# Legitimate Remote Positions?



## mray2011 (Dec 30, 2015)

I am a newly certfied CPC with experience and education, I am wondering what is the best way to go about finding out about LEGITIMATE remote coding positions? I work in a very small town with not a lot of oppurunity here and remote is looking like it is going to be my best option. I would appreciate ANY feedback, Thanks!


----------



## twizzle (Dec 30, 2015)

You do realize that the majority of remote positions require some coding experience, and most require at least 3 years.

Yes, there are some positions for those with apprentice status. You have only just become certified but you say you have experience so maybe you have enough to be able to work remotely.

I would check out reviews of companies that advertise remote positions. Some are good, some are not. There's nothing better than getting it straight from the horse's mouth. Check out some of the comments on this forum for starters.

Good luck


----------



## mray2011 (Dec 30, 2015)

I have been coding for 3 years, just became a CPC this month. Thanks for the advice


----------



## shandellw (Dec 30, 2015)

mray2011 said:


> I have been coding for 3 years, just became a CPC this month. Thanks for the advice




Congratulations on passing the CPC!

 I worked for Cigna-HealthSprings for a short-time remotely; however, I had to leave due to my husband's career. They offer amazing benefits and training, also the pay was great.  
I hope you find something soon.


Shandell


----------



## chelseasmith (Jan 4, 2016)

shandellw said:


> Congratulations on passing the CPC!
> 
> I worked for Cigna-HealthSprings for a short-time remotely; however, I had to leave due to my husband's career.

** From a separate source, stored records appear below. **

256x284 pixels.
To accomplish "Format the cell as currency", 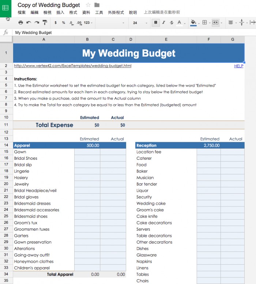I will pyautogui.click(x=56, y=23).
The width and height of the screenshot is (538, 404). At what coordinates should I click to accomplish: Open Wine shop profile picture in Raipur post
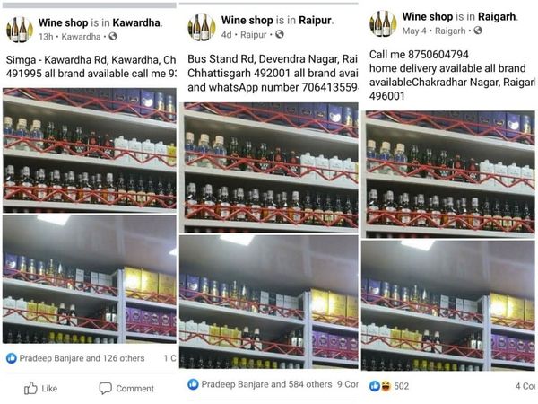click(202, 27)

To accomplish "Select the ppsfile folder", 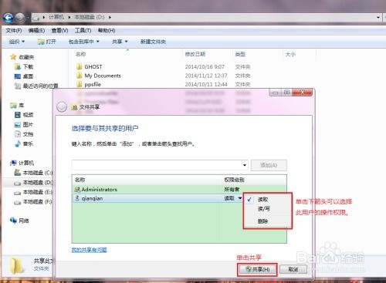I will point(89,84).
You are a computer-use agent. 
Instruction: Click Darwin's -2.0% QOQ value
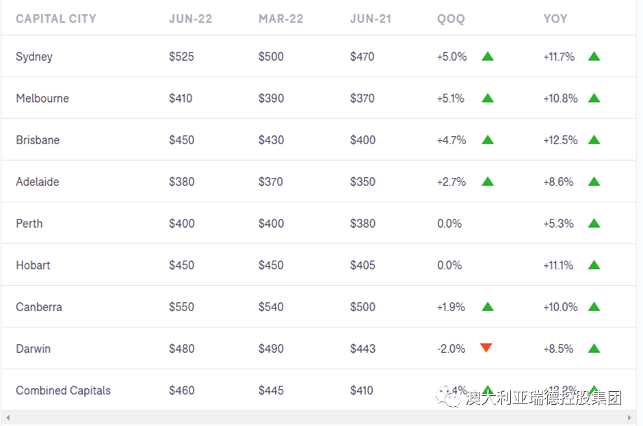451,349
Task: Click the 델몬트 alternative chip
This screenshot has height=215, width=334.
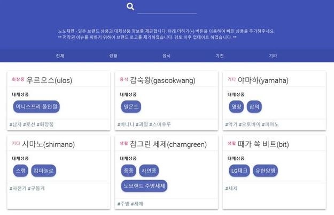Action: (131, 107)

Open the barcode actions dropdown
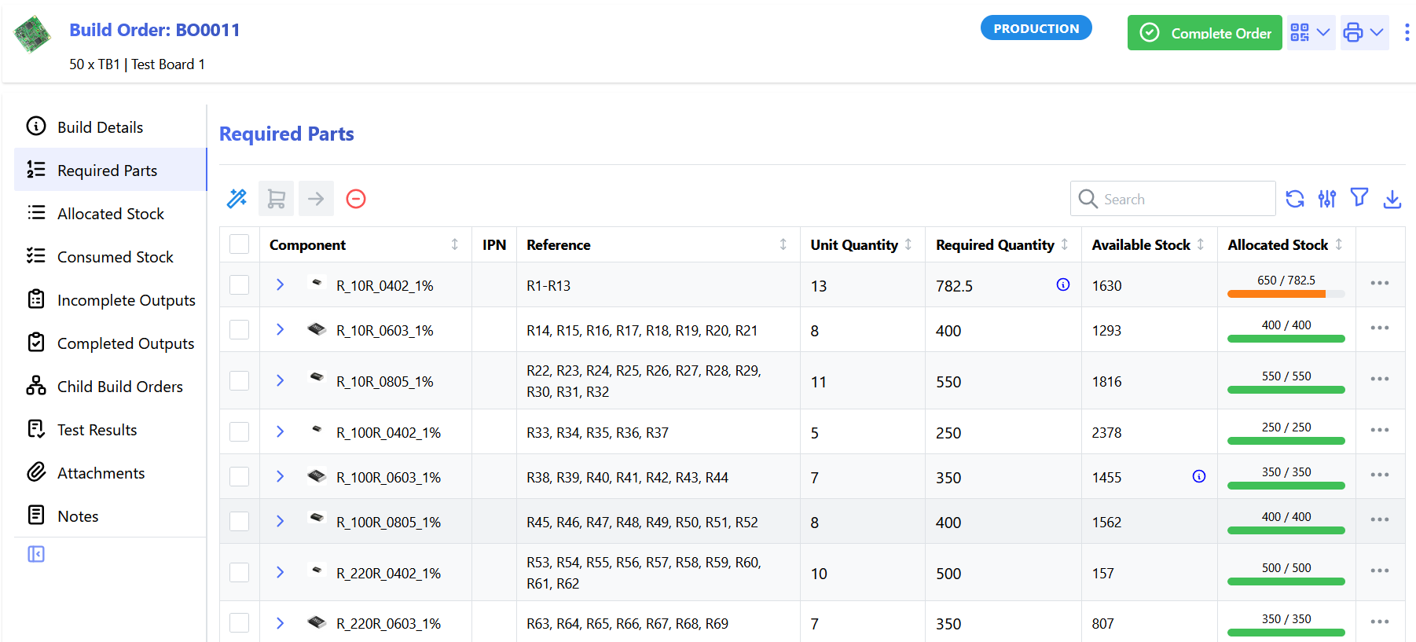tap(1311, 32)
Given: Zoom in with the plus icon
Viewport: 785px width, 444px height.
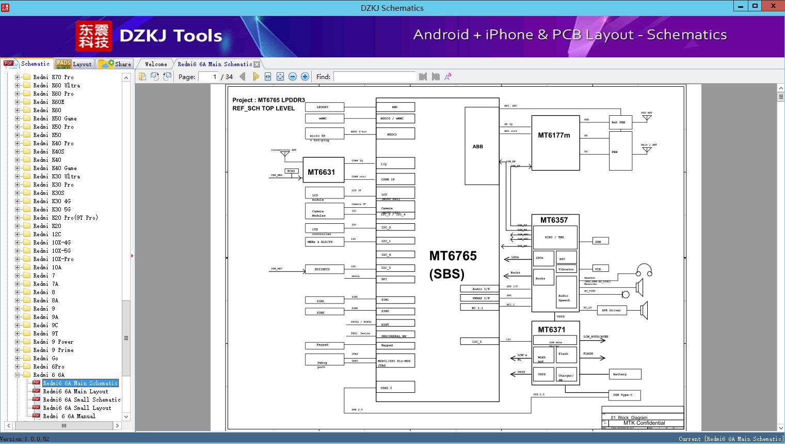Looking at the screenshot, I should click(305, 76).
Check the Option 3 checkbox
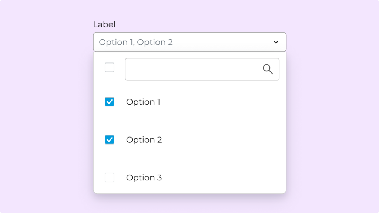Screen dimensions: 379x213 click(110, 178)
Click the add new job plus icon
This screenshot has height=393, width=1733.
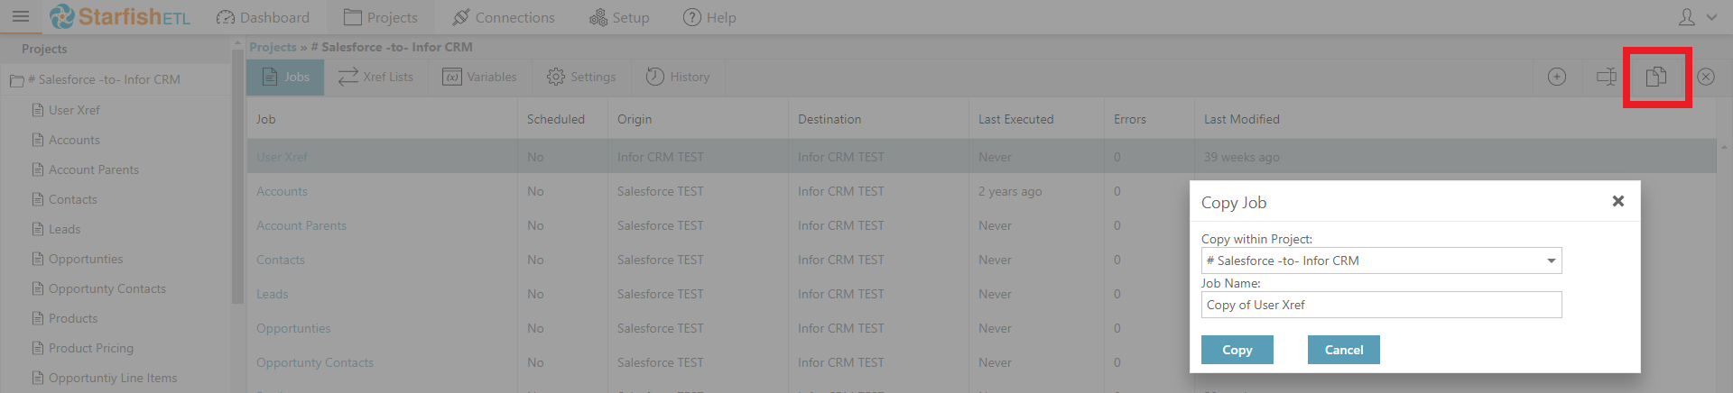1556,78
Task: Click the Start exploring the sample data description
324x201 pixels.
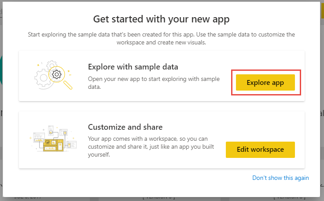Action: [x=161, y=38]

They offer amazing benefits and training, also the pay was great.
> I hope you find something soon.
> ...





Shandell,

Do you have any connection to who may hire within Cigna-HealthSprings Company? an email maybe?

thanks!


----------



## mray2011 (Jan 4, 2016)

Thanks, will definitely submit my resume!


----------



## kivbar16 (Jan 4, 2016)

https://careers.unitedhealthgroup.com/

Honestly: great training, great pay, etc.  At least take a look.


----------



## mray2011 (Jan 5, 2016)

I definitely will, THANK YOU!


----------